→ Exercise directions
An identical copy of the data below is needed.

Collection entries
────────

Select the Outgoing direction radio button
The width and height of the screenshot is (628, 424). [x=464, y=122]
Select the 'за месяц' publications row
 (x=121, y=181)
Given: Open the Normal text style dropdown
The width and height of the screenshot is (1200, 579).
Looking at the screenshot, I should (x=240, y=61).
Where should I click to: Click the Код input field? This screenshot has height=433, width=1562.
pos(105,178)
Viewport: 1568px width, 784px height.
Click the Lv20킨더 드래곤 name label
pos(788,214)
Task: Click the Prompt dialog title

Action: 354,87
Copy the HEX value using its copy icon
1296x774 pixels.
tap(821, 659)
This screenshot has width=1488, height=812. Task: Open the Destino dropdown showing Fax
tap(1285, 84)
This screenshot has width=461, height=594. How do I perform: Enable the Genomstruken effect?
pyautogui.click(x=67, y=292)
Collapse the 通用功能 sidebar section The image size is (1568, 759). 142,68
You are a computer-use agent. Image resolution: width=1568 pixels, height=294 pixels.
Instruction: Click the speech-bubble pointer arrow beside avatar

────────

→ Reply to the exercise
Select the Outgoing direction radio button
The width and height of the screenshot is (628, 424). [x=464, y=122]
Select the 'за месяц' publications row
 (x=121, y=181)
Given: Open the Normal text style dropdown
The width and height of the screenshot is (1200, 579).
Looking at the screenshot, I should (x=240, y=61).
Where should I click to: Click the Код input field? This screenshot has height=433, width=1562.
pos(105,178)
Viewport: 1568px width, 784px height.
Click the Lv20킨더 드래곤 name label
pos(788,214)
Task: Click the Prompt dialog title

Action: 354,87
Copy the HEX value using its copy icon
1296x774 pixels.
tap(821, 659)
This screenshot has width=1488, height=812. Task: Open the Destino dropdown showing Fax
tap(1285, 84)
This screenshot has width=461, height=594. How do I perform: Enable the Genomstruken effect?
pyautogui.click(x=67, y=292)
Collapse the 通用功能 sidebar section The image size is (1568, 759). 142,68
You are a computer-use agent. Image resolution: width=1568 pixels, height=294 pixels.
Instruction: Click the speech-bubble pointer arrow beside avatar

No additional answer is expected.